What is required
A line below contains "Screen dimensions: 771x532", and a later one contains "Expand the AppServiceHTTPLogs table". Repeat both, with every line between them, exactly.

(Data for this task Opens)

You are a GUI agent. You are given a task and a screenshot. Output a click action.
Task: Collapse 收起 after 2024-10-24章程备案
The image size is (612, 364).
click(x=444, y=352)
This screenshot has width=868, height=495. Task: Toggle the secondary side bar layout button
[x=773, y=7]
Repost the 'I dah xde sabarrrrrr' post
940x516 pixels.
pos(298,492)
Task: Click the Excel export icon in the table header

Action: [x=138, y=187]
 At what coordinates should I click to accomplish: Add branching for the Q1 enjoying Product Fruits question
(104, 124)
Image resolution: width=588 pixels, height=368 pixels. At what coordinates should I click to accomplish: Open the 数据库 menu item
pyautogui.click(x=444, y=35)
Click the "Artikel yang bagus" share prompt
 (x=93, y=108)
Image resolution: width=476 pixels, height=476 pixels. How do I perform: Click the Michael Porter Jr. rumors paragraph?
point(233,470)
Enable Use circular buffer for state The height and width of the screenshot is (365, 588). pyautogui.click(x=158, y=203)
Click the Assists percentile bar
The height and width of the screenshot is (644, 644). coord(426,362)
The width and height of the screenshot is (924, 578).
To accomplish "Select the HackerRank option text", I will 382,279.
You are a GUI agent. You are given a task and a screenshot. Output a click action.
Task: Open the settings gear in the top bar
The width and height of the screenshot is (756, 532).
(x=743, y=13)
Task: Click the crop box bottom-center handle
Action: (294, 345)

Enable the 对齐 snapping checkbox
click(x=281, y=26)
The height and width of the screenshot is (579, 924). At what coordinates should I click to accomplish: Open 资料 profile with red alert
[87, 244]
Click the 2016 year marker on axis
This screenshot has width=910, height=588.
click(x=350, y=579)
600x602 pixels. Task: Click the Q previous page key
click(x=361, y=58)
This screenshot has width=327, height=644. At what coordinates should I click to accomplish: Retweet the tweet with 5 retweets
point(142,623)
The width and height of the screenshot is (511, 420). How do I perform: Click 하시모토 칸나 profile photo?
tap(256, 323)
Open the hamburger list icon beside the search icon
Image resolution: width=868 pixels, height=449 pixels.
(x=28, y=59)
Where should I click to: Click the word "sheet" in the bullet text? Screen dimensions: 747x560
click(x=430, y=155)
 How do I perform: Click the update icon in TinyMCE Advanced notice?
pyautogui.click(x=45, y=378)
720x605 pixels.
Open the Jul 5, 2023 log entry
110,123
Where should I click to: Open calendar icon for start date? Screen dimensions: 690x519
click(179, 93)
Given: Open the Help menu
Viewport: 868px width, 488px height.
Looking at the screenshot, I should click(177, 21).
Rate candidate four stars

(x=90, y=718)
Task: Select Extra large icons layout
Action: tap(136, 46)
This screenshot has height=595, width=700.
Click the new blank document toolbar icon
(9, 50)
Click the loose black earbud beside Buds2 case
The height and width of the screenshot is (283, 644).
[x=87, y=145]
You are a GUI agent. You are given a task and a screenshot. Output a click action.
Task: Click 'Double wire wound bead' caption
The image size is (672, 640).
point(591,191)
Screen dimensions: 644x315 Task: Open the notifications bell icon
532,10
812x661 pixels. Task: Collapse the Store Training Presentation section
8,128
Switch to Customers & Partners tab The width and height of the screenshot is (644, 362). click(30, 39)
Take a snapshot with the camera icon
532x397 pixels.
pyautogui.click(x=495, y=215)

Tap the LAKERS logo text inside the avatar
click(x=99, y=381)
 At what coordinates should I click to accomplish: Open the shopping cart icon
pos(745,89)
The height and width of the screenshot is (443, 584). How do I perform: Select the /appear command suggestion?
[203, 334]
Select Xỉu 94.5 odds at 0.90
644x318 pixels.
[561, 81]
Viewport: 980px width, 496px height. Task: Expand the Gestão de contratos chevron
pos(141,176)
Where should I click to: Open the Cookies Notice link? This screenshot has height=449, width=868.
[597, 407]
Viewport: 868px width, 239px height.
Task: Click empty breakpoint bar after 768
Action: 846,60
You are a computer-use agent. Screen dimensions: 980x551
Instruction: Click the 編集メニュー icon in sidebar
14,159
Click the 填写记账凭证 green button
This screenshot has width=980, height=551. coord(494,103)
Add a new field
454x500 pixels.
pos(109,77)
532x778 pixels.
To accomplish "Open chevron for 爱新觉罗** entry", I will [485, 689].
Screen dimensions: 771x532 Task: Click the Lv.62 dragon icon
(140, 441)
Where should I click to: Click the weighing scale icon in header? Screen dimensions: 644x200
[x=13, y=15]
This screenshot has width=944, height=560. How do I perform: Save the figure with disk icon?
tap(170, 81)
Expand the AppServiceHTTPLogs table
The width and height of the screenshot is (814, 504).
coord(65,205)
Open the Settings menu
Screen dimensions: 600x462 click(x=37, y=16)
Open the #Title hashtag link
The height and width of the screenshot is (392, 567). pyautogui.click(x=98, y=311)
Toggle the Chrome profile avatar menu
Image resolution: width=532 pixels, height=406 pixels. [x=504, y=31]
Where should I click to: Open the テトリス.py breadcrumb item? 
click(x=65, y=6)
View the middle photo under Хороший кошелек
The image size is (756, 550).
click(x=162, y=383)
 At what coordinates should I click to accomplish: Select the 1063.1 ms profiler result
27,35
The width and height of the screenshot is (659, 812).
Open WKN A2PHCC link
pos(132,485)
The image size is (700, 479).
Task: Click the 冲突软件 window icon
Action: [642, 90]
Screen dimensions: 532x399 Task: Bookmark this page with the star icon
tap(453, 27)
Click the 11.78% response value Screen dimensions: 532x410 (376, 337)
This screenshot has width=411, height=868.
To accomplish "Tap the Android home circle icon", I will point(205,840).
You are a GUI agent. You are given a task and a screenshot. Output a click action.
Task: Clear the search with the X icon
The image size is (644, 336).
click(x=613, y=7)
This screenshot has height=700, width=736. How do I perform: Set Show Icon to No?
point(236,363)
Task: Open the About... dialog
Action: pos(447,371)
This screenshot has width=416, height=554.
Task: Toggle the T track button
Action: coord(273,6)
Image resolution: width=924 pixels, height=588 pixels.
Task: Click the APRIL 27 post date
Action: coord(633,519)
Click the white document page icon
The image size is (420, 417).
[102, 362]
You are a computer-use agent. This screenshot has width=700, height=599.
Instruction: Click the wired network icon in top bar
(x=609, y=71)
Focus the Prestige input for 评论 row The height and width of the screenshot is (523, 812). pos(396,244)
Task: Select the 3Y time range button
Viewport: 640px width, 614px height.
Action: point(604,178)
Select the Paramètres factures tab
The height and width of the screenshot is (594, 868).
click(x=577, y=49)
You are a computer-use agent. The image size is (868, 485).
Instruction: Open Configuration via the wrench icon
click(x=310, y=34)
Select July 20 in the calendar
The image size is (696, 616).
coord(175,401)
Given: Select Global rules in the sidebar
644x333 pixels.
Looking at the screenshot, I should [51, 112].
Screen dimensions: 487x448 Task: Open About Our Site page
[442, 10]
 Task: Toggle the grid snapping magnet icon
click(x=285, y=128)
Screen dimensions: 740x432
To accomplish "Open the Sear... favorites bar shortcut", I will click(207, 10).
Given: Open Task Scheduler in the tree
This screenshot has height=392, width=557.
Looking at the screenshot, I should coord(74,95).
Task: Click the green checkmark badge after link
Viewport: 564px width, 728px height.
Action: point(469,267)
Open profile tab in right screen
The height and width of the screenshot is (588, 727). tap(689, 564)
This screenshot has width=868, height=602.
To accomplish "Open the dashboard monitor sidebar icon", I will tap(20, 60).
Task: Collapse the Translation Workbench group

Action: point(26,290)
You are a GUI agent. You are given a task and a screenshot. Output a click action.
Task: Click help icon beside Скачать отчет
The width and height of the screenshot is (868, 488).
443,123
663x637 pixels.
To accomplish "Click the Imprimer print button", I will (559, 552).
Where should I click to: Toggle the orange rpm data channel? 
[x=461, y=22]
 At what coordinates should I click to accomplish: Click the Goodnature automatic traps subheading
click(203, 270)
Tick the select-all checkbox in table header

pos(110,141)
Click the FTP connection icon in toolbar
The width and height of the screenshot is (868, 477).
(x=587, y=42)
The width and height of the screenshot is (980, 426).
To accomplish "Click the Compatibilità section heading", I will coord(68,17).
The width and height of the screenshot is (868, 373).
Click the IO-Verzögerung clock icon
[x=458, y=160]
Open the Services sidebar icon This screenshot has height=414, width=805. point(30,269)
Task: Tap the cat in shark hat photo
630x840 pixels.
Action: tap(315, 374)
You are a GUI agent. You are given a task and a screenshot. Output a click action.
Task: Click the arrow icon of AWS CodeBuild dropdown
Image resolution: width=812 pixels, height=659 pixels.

(Data for this task Closes)

Exercise result
Screen dimensions: 771x532 Task: Click the Lv.62 dragon icon
(140, 441)
Where should I click to: Click the weighing scale icon in header? Screen dimensions: 644x200
[x=13, y=15]
This screenshot has width=944, height=560. How do I perform: Save the figure with disk icon?
tap(170, 81)
Expand the AppServiceHTTPLogs table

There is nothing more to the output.